L’Editoriale

di Annalisa Civitelli

Facebook: distanza che guarisce

Secondo alcuni studi svolti dall’Istituto indipendente danese che si occupa di felicità, l'”Happiness Research Institute”, stare lontani dal social più usato al mondo è sinonimo di contentezza.

La ricerca, che ha coinvolto 1095 utenti abituali, ha dimostrato che le persone che trascorrono molto del loro tempo connesse a FB non sono affatto felici. Gli user, infatti, gradirebbero vivere senza alcuna necessità di controllare messaggi e notifiche.

Gli esperimenti condotti sui due gruppi divisi in modo casuale hanno dimostrato che, per esempio, non utilizzare il social network per una settimana ha migliorato l’impatto sulla propria vita. Gioia, entusiasmo, risolutezza, meno preoccupazioni, depressione e solitudine, sono le emozioni emerse. Inoltre, le persone che hanno preso parte al Facebook Experiment si sono dimostrati più soddisfatti della loro vita, migliorata in positivo: non solo dal punto di vista sociale ma anche sotto l’aspetto del tempo, utilizzato al meglio.

L’invidia è invece il sentimento negativo: esso, è sintomo di competizione (con gli altri, ovviamente). Infatti distoglie l’attenzione dal proprio “io”, poiché invita a desiderare ciò che gli altri hanno o mostrano tutti i giorni tra post, fotografie e like.

Spiega la dottoressa Katia Rastelli, psicologa della Sezione di Chirurgia Bariatrica dell’ospedale Humanitas: “[…] essere patologicamente invidiosi significa rovinare i rapporti sociali e affettivi perché non ci si sente mai all’altezza e si vorrebbe che anche gli altri perdessero quello che hanno per diminuire la distanza da loro. In questo senso Facebook diventa un terreno di competizione impossibile e rischioso per il vero invidioso: come fa a confrontarsi tutti i giorni con il meglio, seppur finto, che compare sulla rete? Significa per lui gettare del sale su una ferita aperta, la bassa autostima di base, tanto da modificare il livello di qualità di vita percepito fino ad arrivare a veri e propri aspetti depressivi”.

Ogni giorno, di fatti, ne vediamo tante: siamo soggetti alla vita degli altri.
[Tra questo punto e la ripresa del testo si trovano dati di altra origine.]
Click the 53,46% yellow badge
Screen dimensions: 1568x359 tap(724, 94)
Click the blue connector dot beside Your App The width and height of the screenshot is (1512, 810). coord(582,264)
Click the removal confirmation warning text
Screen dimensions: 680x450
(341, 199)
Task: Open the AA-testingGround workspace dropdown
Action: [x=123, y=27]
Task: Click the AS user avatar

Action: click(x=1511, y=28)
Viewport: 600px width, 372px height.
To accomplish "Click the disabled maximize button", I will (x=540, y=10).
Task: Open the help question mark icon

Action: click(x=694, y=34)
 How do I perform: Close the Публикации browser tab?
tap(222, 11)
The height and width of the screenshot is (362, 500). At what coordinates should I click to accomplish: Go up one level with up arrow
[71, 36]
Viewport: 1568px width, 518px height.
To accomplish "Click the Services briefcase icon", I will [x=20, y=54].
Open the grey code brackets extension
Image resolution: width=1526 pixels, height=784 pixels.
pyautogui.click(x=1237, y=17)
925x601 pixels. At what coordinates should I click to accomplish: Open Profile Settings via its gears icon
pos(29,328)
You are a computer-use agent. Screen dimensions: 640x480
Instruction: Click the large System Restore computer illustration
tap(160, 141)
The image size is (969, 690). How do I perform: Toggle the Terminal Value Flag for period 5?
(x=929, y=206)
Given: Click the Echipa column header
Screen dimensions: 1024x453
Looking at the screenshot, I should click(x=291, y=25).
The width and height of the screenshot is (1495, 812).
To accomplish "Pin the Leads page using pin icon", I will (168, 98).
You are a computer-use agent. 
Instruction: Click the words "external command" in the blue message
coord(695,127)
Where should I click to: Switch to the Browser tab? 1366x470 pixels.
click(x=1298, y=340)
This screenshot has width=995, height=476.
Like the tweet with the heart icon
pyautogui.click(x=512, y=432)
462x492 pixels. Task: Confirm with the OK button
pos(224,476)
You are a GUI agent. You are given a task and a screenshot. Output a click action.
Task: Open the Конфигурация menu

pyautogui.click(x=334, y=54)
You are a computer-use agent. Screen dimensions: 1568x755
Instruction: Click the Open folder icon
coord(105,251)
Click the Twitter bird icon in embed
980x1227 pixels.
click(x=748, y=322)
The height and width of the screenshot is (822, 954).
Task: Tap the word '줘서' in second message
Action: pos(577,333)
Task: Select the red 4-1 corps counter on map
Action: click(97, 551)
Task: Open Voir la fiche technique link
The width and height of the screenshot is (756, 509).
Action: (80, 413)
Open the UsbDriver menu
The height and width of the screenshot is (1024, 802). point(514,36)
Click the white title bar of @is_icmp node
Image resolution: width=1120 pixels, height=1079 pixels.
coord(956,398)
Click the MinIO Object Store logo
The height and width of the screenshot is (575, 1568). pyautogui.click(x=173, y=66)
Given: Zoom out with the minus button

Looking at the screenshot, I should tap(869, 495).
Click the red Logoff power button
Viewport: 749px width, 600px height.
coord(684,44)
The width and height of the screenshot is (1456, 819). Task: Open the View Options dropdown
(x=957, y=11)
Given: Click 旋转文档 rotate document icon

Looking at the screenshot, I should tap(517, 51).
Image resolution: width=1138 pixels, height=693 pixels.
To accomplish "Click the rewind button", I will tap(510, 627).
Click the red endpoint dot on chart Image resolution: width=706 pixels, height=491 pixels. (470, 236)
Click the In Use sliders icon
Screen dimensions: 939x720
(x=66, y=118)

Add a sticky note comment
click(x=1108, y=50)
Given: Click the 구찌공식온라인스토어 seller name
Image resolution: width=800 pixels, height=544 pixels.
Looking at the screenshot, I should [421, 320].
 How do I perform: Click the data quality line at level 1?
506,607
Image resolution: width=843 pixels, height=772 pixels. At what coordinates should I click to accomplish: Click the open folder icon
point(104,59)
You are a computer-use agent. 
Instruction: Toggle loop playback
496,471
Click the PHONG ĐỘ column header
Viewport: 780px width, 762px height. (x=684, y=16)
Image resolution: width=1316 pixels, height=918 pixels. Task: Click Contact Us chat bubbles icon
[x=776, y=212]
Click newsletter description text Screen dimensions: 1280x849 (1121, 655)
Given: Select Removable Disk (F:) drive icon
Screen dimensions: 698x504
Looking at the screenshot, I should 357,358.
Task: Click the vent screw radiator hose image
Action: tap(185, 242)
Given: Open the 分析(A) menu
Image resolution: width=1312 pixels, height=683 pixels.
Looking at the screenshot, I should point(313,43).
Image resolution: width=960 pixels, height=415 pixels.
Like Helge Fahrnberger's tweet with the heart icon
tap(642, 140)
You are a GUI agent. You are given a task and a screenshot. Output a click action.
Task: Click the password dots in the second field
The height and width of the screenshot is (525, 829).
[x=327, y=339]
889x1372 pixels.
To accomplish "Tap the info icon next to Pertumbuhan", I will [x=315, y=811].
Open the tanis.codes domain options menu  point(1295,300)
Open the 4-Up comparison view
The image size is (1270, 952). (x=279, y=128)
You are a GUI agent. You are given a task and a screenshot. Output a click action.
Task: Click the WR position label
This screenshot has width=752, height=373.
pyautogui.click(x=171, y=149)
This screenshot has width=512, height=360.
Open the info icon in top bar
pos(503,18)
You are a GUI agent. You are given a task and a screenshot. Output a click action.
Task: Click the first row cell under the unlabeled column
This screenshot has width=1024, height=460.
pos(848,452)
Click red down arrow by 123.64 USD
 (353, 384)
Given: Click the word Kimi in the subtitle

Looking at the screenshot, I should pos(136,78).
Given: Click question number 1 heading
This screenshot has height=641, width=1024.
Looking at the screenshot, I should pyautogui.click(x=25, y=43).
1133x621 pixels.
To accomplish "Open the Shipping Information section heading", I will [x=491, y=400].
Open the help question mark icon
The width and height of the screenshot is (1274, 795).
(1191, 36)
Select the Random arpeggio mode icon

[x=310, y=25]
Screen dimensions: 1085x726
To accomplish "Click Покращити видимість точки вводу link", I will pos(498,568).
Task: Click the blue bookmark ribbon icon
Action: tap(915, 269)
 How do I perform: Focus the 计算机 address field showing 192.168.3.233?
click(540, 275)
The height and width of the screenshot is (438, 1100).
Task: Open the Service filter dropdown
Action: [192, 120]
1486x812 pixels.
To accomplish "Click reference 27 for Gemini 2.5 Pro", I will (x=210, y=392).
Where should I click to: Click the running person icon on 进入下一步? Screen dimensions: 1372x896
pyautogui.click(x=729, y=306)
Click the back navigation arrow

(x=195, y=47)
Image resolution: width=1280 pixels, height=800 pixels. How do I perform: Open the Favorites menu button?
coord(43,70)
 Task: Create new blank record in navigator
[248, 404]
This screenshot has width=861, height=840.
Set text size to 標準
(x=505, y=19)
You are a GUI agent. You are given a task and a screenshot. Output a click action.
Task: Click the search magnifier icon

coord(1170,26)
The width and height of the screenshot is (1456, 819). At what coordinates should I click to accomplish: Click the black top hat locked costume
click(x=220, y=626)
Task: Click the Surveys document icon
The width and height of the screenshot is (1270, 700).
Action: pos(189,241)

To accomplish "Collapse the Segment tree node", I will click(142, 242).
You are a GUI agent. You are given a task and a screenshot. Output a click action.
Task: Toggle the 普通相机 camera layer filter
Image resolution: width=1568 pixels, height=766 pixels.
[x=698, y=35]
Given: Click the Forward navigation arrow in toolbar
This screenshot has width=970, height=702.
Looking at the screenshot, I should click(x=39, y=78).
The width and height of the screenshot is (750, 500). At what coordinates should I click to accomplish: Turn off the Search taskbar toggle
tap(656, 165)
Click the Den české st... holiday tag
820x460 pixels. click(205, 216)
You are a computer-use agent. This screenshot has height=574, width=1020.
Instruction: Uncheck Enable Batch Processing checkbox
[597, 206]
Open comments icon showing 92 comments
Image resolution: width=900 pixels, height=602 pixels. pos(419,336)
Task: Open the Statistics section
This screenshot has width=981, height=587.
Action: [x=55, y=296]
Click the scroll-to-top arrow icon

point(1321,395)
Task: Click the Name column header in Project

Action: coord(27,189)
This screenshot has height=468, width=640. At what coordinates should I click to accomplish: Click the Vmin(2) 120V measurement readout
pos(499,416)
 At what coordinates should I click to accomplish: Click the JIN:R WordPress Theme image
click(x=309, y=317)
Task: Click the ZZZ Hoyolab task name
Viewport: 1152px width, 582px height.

Vogliamo con intenzione stare sotto i riflettori quasi fosse una gara alla conquista di like, commenti, immagini e pensieri che parlano di noi. Dei selfie poi, che definiscono un’insita insicurezza, ne siamo pieni. Vogliamo essere protagonisti da lontano, intangibili. Evanescenti. Evanescenti. Addirittura, l’ultima moda è quella di indicare anche lo stato d’animo del dì. Davvero serve far sapere come stiamo in questo modo?

Un attaccamento alla realtà, e dunque al contatto vero e proprio, diviene la ricetta probabile contro una “falsa socialità” che davvero distorce rapporti, li allontana, li distrugge, li annulla. Questa però è l’era digitale e crediamo che non potremmo farne a meno. Ma come ovviare a questo bisogno di comparire sugli schermi altrui?

Non sempre i social sono negativi: dipende sempre dall’uso che ognuno di noi ne fa. Ma, a voi non sembra di parlare da soli? Non avete l’impressione di “postare” solo per piacere personale e di entrare quindi in un limbo, una sorta di sfogo personale che potrebbe non interessare a nessuno? Si è sempre felici? Siamo veri?

Insomma, non si parla più, non ci si telefona spesso, non si scrivono più le lettere, il “contatto” umano, che dir si voglia, ormai è concentrato nei messaggi scritti, perdendo così l’arte della parola, da sempre alla base della vera comunicazione.

Come ovviare a tutto ciò? Ritornare al passato, forse? Oppure essere in grado di equilibrare i due emisferi: reale e virtuale?